▶ **Task statement**: Exercise in exact copying: restate word for word only the lines below from the one containing "Screen dimensions: 660x371" through the one containing "Click the Dropbox Location section title", omitting any pictures.

▶ **Exercise materials**:
·····
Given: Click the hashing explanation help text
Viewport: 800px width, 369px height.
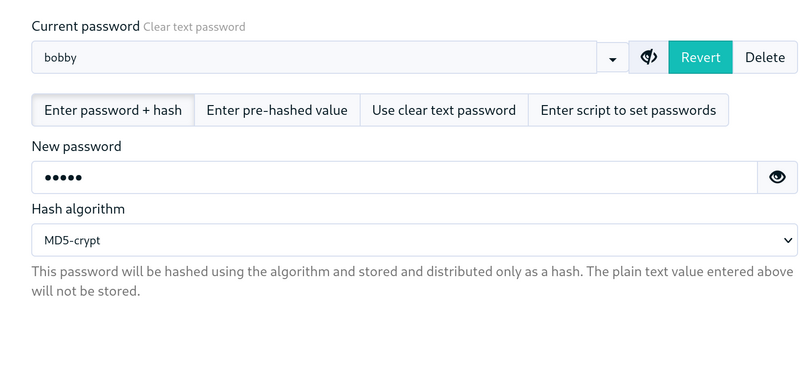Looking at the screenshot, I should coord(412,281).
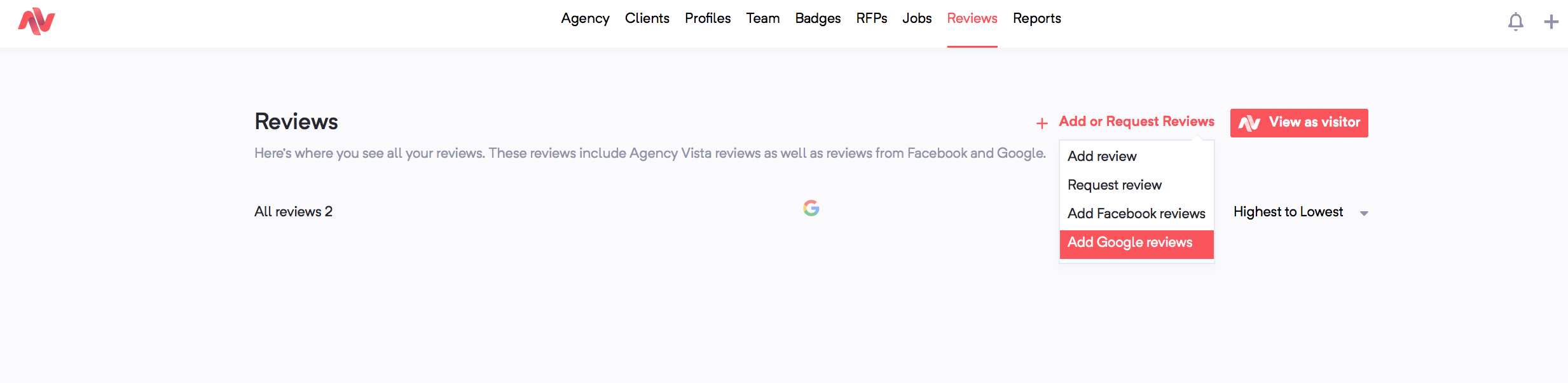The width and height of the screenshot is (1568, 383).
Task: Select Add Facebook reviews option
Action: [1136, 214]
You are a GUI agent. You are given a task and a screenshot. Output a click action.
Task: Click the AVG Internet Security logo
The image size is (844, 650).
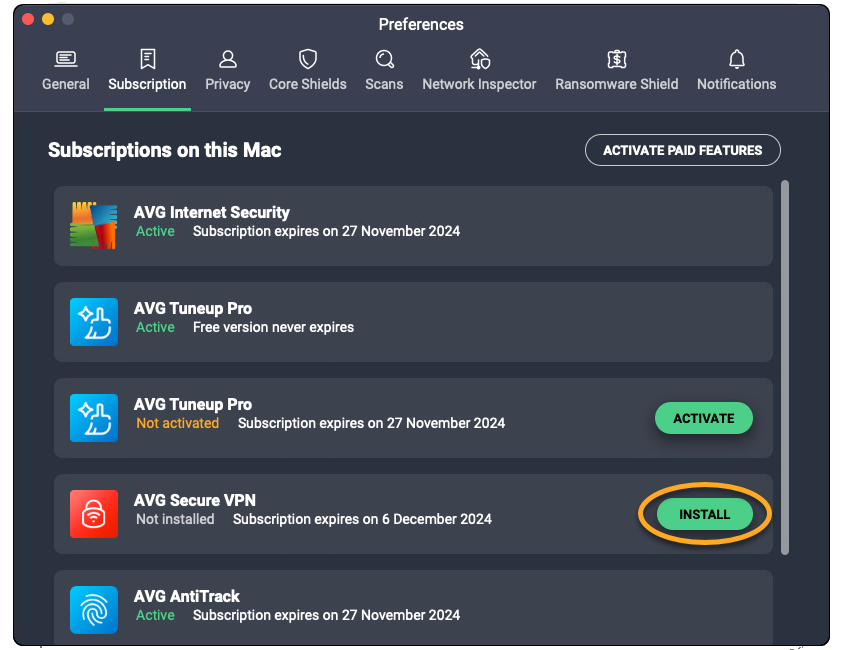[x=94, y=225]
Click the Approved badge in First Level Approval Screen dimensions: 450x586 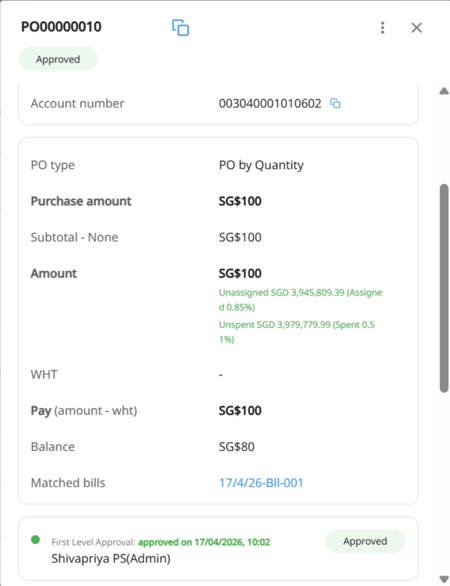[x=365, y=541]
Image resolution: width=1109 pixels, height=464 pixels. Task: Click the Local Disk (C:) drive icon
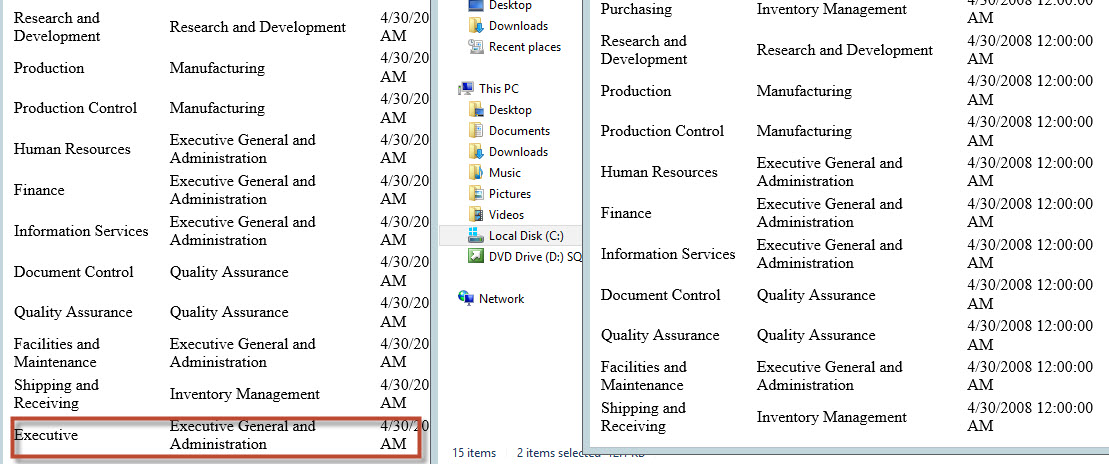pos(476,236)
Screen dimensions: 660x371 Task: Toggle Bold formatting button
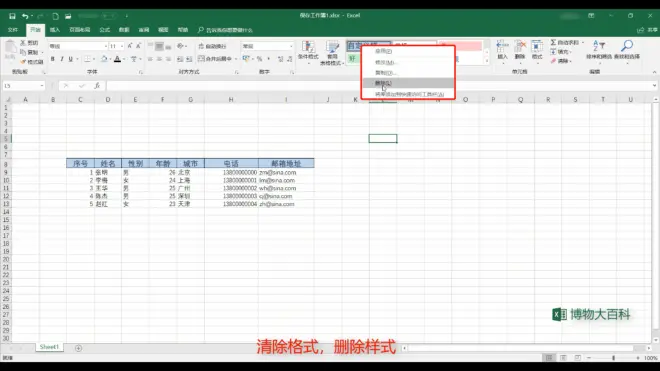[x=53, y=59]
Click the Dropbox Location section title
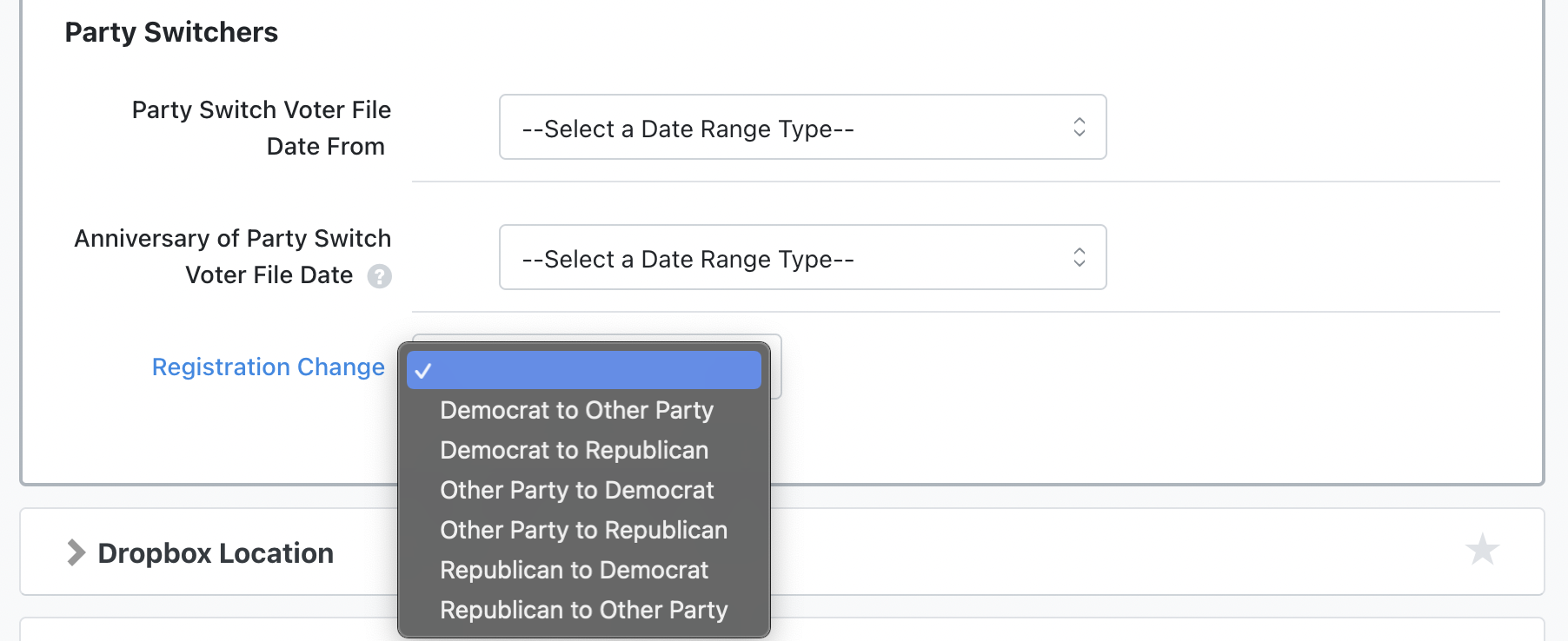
·····
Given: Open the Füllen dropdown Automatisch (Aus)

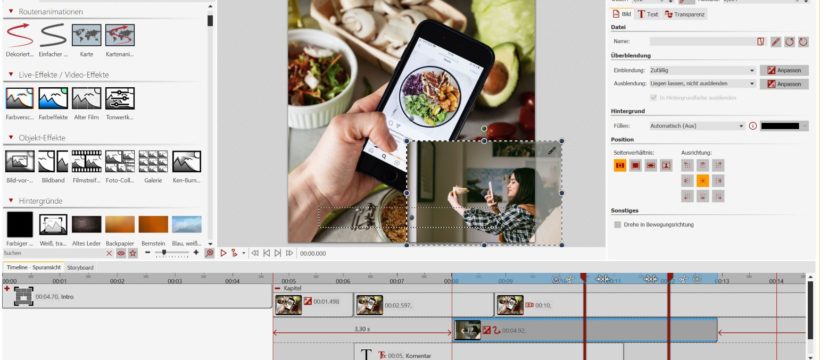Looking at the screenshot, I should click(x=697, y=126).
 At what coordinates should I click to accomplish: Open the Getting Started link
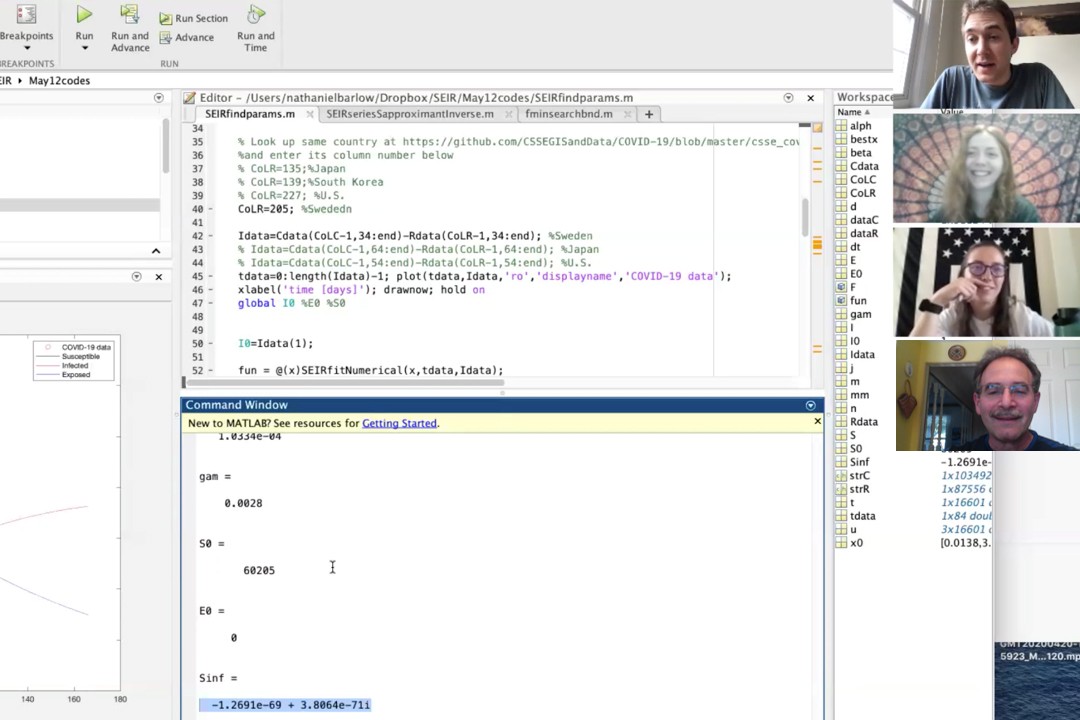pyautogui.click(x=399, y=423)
·····
▶ **Answer for this exercise**:
Screen dimensions: 660x371 Task: Toggle Bold formatting button
[x=53, y=59]
Click the Dropbox Location section title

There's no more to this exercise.